**Task details:** Copy every line of the data exactly, keeping out any picture.

[Screenshot grounding data]

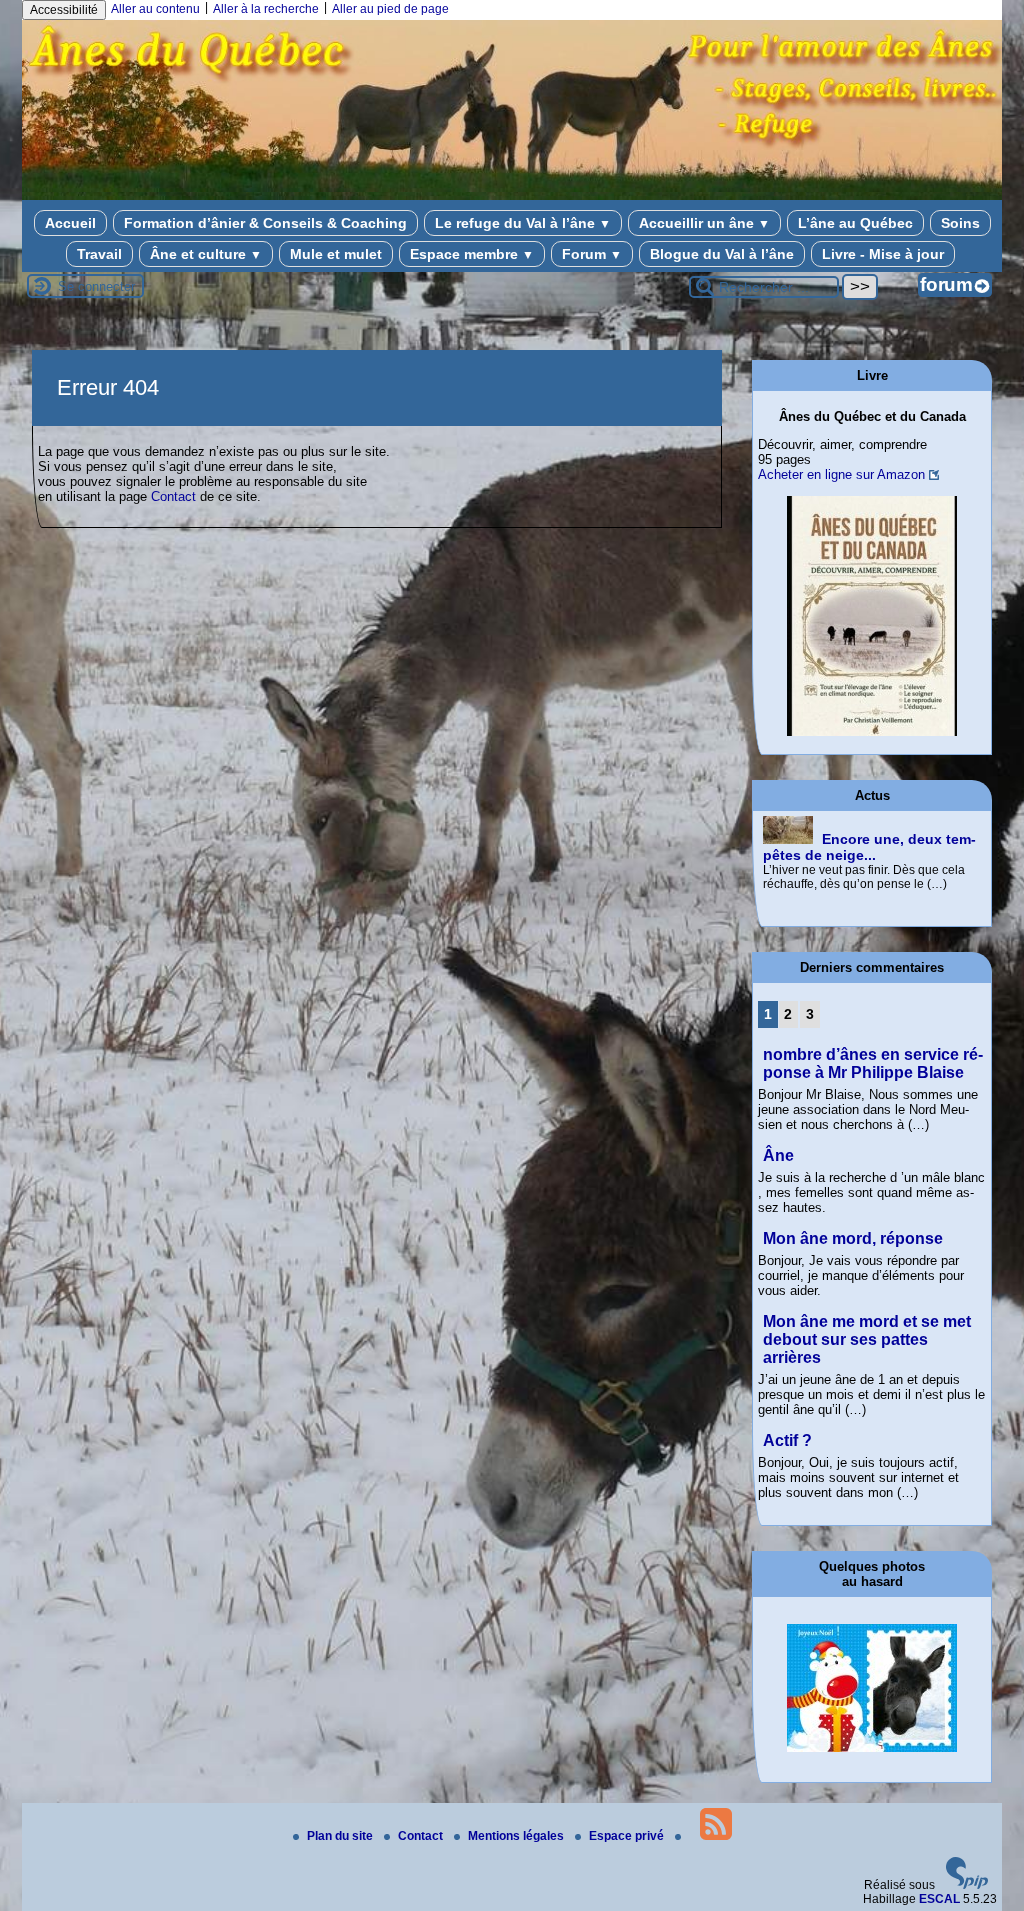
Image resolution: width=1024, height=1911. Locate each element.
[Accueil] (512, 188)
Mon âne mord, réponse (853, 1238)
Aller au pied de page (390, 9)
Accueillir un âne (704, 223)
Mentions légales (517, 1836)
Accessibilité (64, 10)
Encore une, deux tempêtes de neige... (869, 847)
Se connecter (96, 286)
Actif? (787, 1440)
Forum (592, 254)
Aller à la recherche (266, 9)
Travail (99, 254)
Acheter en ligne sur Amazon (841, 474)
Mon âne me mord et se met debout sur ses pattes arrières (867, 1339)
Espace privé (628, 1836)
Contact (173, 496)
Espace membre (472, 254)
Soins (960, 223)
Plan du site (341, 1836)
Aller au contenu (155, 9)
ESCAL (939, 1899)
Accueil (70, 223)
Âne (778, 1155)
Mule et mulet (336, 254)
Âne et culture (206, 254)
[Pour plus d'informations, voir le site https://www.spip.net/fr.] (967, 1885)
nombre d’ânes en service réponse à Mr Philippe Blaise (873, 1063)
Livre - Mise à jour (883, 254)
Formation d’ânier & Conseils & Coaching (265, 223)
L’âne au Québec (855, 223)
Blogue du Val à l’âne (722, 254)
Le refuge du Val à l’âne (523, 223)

**Response for this exercise:**
Image resolution: width=1024, height=1911. Locate each element.
[Accueil] (512, 188)
Mon âne mord, réponse (853, 1238)
Aller au pied de page (390, 9)
Accueillir un âne (704, 223)
Mentions légales (517, 1836)
Accessibilité (64, 10)
Encore une, deux tempêtes de neige... (869, 847)
Se connecter (96, 286)
Actif? (787, 1440)
Forum (592, 254)
Aller à la recherche (266, 9)
Travail (99, 254)
Acheter en ligne sur Amazon (841, 474)
Mon âne me mord et se met debout sur ses pattes arrières (867, 1339)
Espace privé (628, 1836)
Contact (173, 496)
Espace membre (472, 254)
Soins (960, 223)
Plan du site (341, 1836)
Aller au contenu (155, 9)
ESCAL (939, 1899)
Accueil (70, 223)
Âne (778, 1155)
Mule et mulet (336, 254)
Âne et culture (206, 254)
[Pour plus d'informations, voir le site https://www.spip.net/fr.] (967, 1885)
nombre d’ânes en service réponse à Mr Philippe Blaise (873, 1063)
Livre - Mise à jour (883, 254)
Formation d’ânier & Conseils & Coaching (265, 223)
L’âne au Québec (855, 223)
Blogue du Val à l’âne (722, 254)
Le refuge du Val à l’âne (523, 223)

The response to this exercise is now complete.